(Collected data entries)
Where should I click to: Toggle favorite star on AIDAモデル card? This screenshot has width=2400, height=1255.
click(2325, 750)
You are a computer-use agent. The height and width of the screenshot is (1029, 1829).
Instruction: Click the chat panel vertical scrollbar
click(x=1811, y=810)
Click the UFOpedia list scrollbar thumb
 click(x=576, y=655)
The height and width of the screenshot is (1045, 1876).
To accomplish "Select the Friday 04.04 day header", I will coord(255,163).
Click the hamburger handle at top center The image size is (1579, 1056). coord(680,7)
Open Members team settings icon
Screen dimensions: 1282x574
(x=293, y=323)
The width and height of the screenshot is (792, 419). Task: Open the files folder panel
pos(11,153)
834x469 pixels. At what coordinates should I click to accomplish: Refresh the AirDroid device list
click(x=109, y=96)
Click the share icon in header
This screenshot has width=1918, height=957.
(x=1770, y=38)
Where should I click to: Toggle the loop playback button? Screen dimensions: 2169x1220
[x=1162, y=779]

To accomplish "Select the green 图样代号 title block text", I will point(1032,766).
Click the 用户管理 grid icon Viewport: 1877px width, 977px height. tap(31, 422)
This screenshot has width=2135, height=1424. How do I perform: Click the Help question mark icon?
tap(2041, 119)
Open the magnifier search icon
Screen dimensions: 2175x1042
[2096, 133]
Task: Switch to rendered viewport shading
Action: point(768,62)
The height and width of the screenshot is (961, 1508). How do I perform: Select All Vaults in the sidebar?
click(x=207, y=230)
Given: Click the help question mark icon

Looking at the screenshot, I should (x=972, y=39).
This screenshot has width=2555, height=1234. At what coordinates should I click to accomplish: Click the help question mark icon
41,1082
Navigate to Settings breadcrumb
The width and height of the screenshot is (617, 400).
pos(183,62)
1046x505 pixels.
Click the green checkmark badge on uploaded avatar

[Problem requirements]: Find the word "header" in the entries, and copy every line it shows up in.

[Result]:
To accomplish "Select the Friday 04.04 day header", I will coord(255,163).
Click the share icon in header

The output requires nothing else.